With the code below I get much worse performance than without jobs and burst and I don't understand why. On the profiler (profiling in Unity editor) it takes at least 14 ms to find a new path which is much worse than it should be, as it is much faster without jobs. That's only with two units doing the pathfinding to the same target on a level with below 1000 nodes. As I have found code on the internet in the same pathfinding topic, I think it should be much more performant. Watching videos performance hit should be below 1ms even in these situations. I found even github repo with bigger maps and more than 100 agents with much better performance.

Maybe I don't understand something with the job system, or made a mistake somewhere in the code, but can't figure out what causes this lower performance.

First I have a Unit which call a PathRequestManager every time the target object move a certain distance and after a specified time.
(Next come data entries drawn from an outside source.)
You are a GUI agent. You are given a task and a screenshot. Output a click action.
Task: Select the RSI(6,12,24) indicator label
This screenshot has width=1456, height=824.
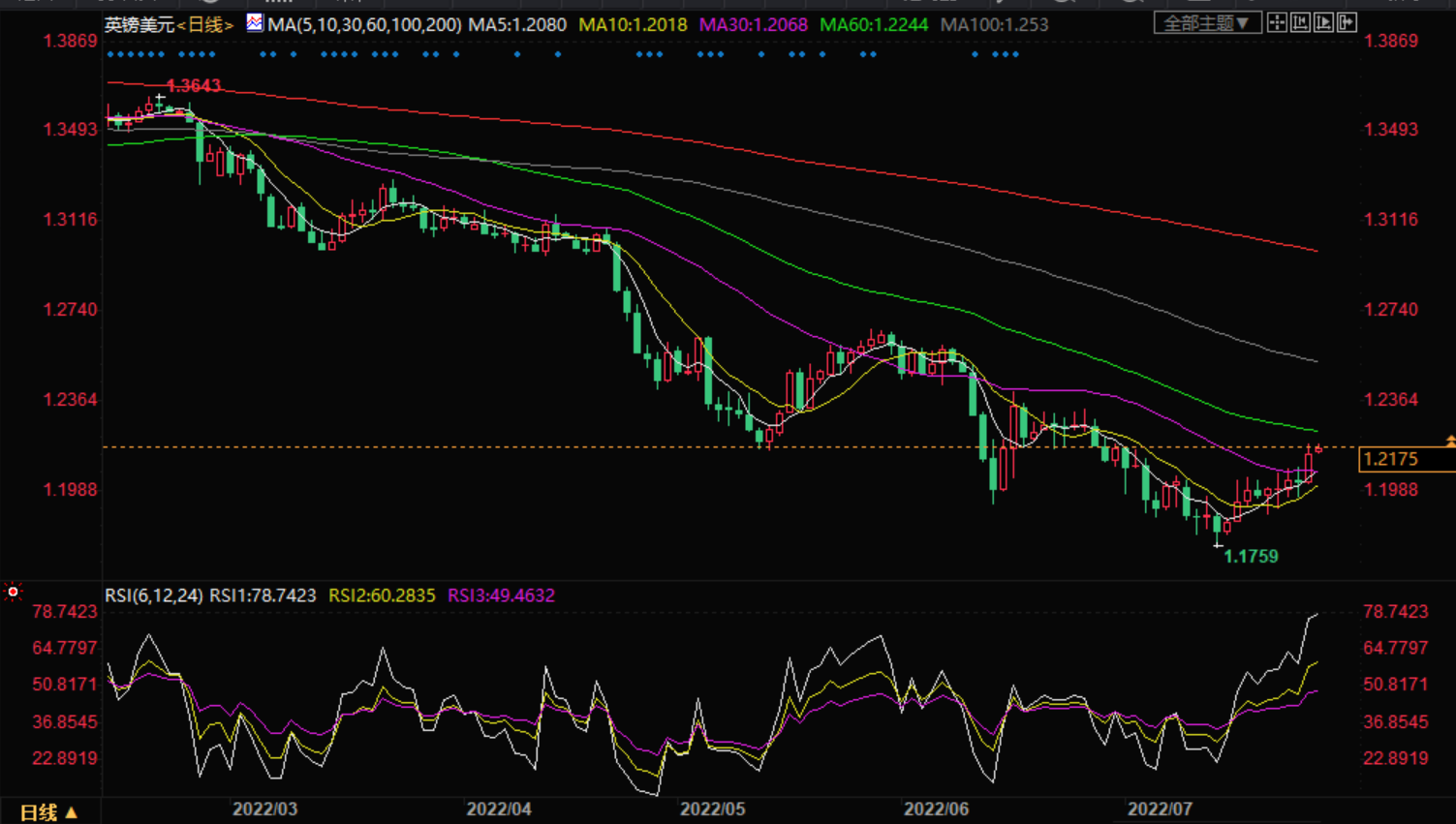point(154,595)
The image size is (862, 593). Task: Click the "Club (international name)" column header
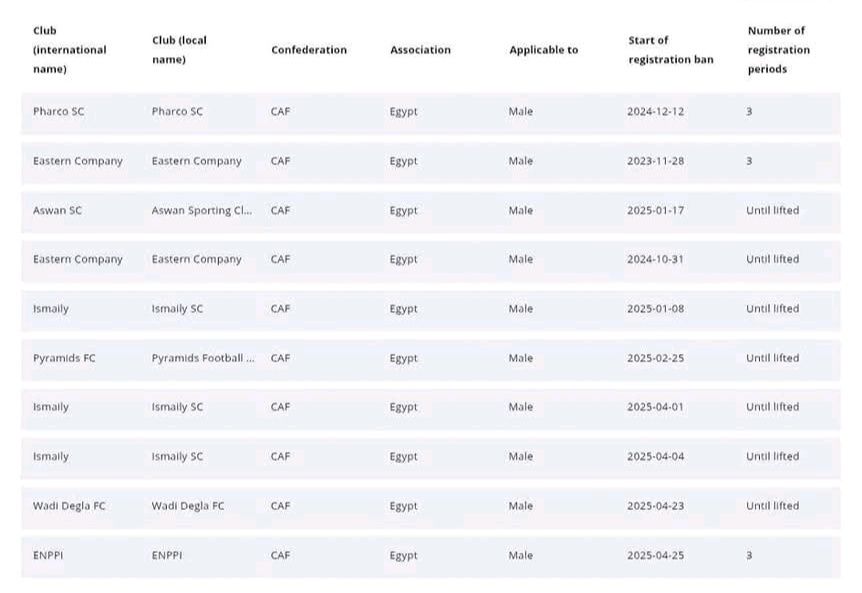tap(69, 50)
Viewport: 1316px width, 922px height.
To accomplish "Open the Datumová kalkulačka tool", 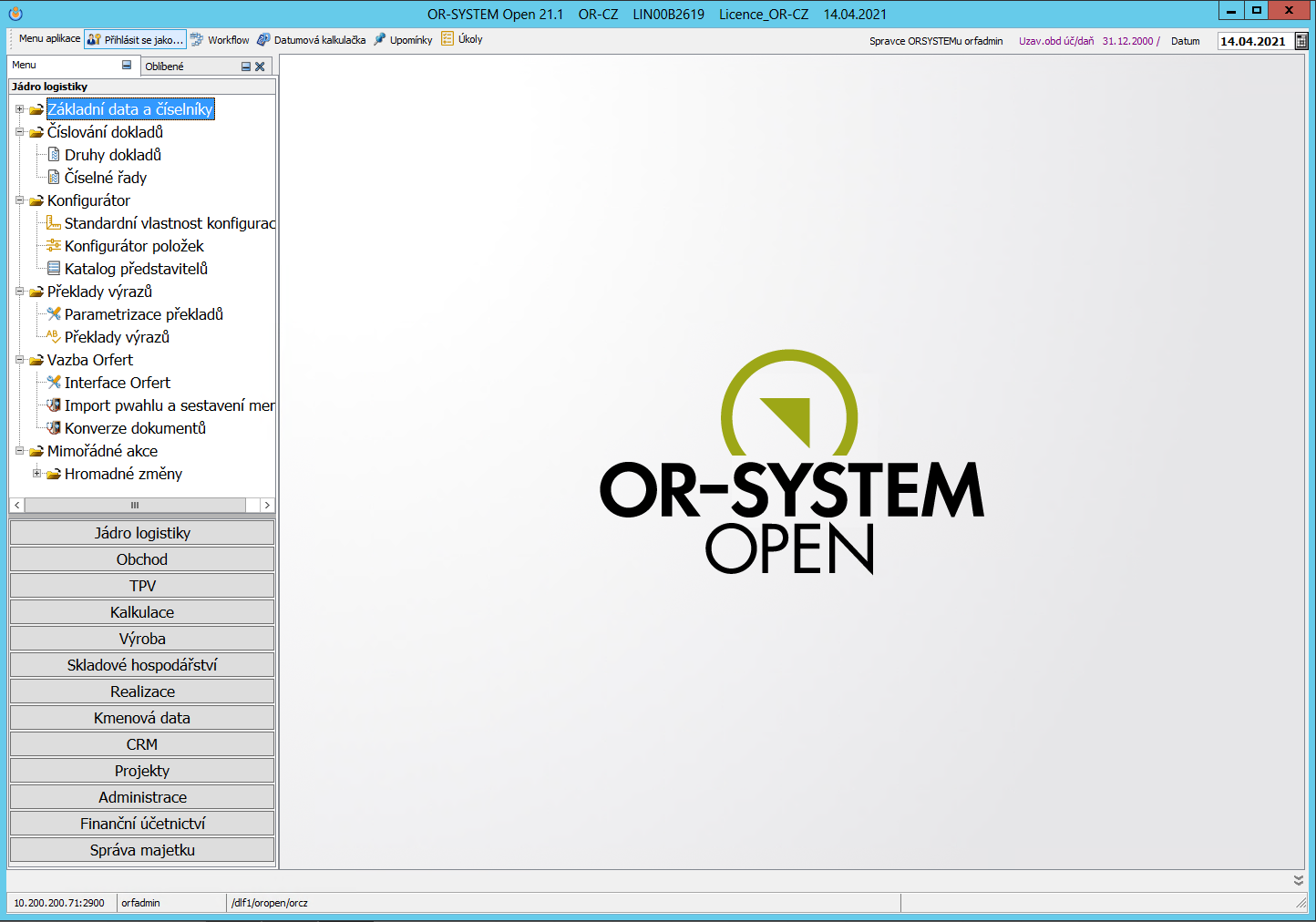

This creates a new PathRequest with the current position, the target position, a callback which should be called when the path is calculated and the current unit. Then in a method I add the requested positions to separate NativeLists. These will contain the pathrequest parameters which should be called the next Update().

In the update I see if there pathfinding should be done with a shouldDoPathFinding variable which is set to true when a new path request is added. If it is true I call StartFindPathJobifiedHash method. Pass the required native arrays, hash maps, multi hash maps to the job and schedule it.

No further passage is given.